- **REQUIRED TASK**
Copy the lines below without any change, from the line with "click on inner." through the line with "Standard [275, 120]", including both of those lines.

[Data on locating visible targets]

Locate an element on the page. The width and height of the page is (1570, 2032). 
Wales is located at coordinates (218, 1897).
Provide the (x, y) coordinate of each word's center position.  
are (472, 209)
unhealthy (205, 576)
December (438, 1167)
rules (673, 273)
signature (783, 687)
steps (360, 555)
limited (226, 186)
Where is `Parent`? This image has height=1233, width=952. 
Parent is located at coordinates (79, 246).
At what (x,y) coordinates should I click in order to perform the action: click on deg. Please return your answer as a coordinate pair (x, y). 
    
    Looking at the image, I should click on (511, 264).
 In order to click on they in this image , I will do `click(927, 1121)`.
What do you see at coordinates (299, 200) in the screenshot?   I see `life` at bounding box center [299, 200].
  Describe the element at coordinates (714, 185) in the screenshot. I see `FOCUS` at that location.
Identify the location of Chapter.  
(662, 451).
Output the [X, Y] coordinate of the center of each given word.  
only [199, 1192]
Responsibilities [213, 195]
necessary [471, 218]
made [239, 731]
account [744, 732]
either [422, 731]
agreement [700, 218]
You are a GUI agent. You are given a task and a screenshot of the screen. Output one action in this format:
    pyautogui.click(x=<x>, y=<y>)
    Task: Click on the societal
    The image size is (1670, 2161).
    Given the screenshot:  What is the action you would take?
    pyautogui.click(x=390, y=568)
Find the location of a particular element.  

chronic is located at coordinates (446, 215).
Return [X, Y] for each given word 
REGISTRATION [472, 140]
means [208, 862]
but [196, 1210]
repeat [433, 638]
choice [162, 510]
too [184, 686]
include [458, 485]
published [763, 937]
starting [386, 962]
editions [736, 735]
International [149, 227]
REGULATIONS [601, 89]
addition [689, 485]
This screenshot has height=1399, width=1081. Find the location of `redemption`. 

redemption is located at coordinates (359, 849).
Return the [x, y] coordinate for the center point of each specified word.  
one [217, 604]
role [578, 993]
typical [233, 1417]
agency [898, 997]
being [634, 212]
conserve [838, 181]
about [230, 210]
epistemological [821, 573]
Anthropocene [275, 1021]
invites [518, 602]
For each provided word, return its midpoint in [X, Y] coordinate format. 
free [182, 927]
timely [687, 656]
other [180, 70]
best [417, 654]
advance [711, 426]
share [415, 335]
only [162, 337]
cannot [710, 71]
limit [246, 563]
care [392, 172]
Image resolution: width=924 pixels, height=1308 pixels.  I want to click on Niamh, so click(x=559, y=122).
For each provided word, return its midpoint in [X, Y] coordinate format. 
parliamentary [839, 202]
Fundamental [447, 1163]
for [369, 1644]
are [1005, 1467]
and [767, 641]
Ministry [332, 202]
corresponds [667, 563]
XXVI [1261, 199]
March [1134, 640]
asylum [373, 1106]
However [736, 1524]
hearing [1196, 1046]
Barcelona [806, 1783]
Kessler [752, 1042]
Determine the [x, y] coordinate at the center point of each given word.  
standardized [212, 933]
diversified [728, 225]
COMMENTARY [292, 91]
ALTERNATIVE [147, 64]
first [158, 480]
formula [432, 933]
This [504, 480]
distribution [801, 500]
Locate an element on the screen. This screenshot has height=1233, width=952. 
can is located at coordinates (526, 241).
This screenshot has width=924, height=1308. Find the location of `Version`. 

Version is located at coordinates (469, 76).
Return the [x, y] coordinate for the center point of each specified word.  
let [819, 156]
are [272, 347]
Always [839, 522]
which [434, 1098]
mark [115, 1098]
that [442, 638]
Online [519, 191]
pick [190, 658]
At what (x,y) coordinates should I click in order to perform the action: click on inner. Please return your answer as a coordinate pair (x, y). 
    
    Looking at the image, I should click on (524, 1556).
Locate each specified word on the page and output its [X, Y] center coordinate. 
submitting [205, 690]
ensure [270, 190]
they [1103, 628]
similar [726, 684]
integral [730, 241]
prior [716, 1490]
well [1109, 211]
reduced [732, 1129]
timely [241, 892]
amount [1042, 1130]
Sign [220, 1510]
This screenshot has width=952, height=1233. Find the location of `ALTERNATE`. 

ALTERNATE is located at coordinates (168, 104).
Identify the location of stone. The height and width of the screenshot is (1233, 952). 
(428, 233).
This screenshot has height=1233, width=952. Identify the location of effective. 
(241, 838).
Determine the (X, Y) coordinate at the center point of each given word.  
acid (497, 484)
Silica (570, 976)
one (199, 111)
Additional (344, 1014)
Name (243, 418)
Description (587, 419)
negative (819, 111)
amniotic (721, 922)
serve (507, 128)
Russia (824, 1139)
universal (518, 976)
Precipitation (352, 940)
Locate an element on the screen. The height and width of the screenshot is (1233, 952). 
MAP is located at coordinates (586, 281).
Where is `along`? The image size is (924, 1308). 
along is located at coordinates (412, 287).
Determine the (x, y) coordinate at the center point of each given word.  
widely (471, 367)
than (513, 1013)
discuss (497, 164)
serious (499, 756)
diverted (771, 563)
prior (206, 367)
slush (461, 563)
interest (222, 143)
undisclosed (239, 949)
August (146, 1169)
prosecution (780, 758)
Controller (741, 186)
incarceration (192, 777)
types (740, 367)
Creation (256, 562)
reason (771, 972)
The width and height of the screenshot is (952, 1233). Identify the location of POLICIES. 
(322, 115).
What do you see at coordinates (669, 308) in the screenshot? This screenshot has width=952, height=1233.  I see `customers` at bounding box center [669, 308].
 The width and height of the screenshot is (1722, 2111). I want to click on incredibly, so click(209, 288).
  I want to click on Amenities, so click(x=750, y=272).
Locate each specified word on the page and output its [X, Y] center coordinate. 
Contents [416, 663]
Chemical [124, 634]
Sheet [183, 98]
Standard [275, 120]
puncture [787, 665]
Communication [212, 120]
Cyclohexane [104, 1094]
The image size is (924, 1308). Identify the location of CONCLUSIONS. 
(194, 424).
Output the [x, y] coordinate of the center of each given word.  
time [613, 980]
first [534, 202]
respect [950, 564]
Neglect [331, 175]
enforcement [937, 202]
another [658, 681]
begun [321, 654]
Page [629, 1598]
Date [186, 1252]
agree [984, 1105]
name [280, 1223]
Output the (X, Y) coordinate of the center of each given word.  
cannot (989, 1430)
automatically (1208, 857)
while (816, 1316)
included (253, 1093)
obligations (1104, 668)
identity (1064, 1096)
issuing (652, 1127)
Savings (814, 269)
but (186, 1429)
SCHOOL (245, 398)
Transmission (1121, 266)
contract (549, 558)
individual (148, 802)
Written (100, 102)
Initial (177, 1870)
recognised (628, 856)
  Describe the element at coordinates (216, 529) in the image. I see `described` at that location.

- **TASK OUTPUT**
At what (x,y) coordinates should I click in order to perform the action: click on inner. Please return your answer as a coordinate pair (x, y). 
    
    Looking at the image, I should click on (524, 1556).
Locate each specified word on the page and output its [X, Y] center coordinate. 
submitting [205, 690]
ensure [270, 190]
they [1103, 628]
similar [726, 684]
integral [730, 241]
prior [716, 1490]
well [1109, 211]
reduced [732, 1129]
timely [241, 892]
amount [1042, 1130]
Sign [220, 1510]
This screenshot has width=952, height=1233. Find the location of `ALTERNATE`. 

ALTERNATE is located at coordinates (168, 104).
Identify the location of stone. The height and width of the screenshot is (1233, 952). 
(428, 233).
This screenshot has height=1233, width=952. Identify the location of effective. 
(241, 838).
Determine the (X, Y) coordinate at the center point of each given word.  
acid (497, 484)
Silica (570, 976)
one (199, 111)
Additional (344, 1014)
Name (243, 418)
Description (587, 419)
negative (819, 111)
amniotic (721, 922)
serve (507, 128)
Russia (824, 1139)
universal (518, 976)
Precipitation (352, 940)
Locate an element on the screen. The height and width of the screenshot is (1233, 952). 
MAP is located at coordinates (586, 281).
Where is `along`? The image size is (924, 1308). 
along is located at coordinates (412, 287).
Determine the (x, y) coordinate at the center point of each given word.  
widely (471, 367)
than (513, 1013)
discuss (497, 164)
serious (499, 756)
diverted (771, 563)
prior (206, 367)
slush (461, 563)
interest (222, 143)
undisclosed (239, 949)
August (146, 1169)
prosecution (780, 758)
Controller (741, 186)
incarceration (192, 777)
types (740, 367)
Creation (256, 562)
reason (771, 972)
The width and height of the screenshot is (952, 1233). Identify the location of POLICIES. 
(322, 115).
What do you see at coordinates (669, 308) in the screenshot? This screenshot has width=952, height=1233.  I see `customers` at bounding box center [669, 308].
 The width and height of the screenshot is (1722, 2111). I want to click on incredibly, so click(209, 288).
  I want to click on Amenities, so click(x=750, y=272).
Locate each specified word on the page and output its [X, Y] center coordinate. 
Contents [416, 663]
Chemical [124, 634]
Sheet [183, 98]
Standard [275, 120]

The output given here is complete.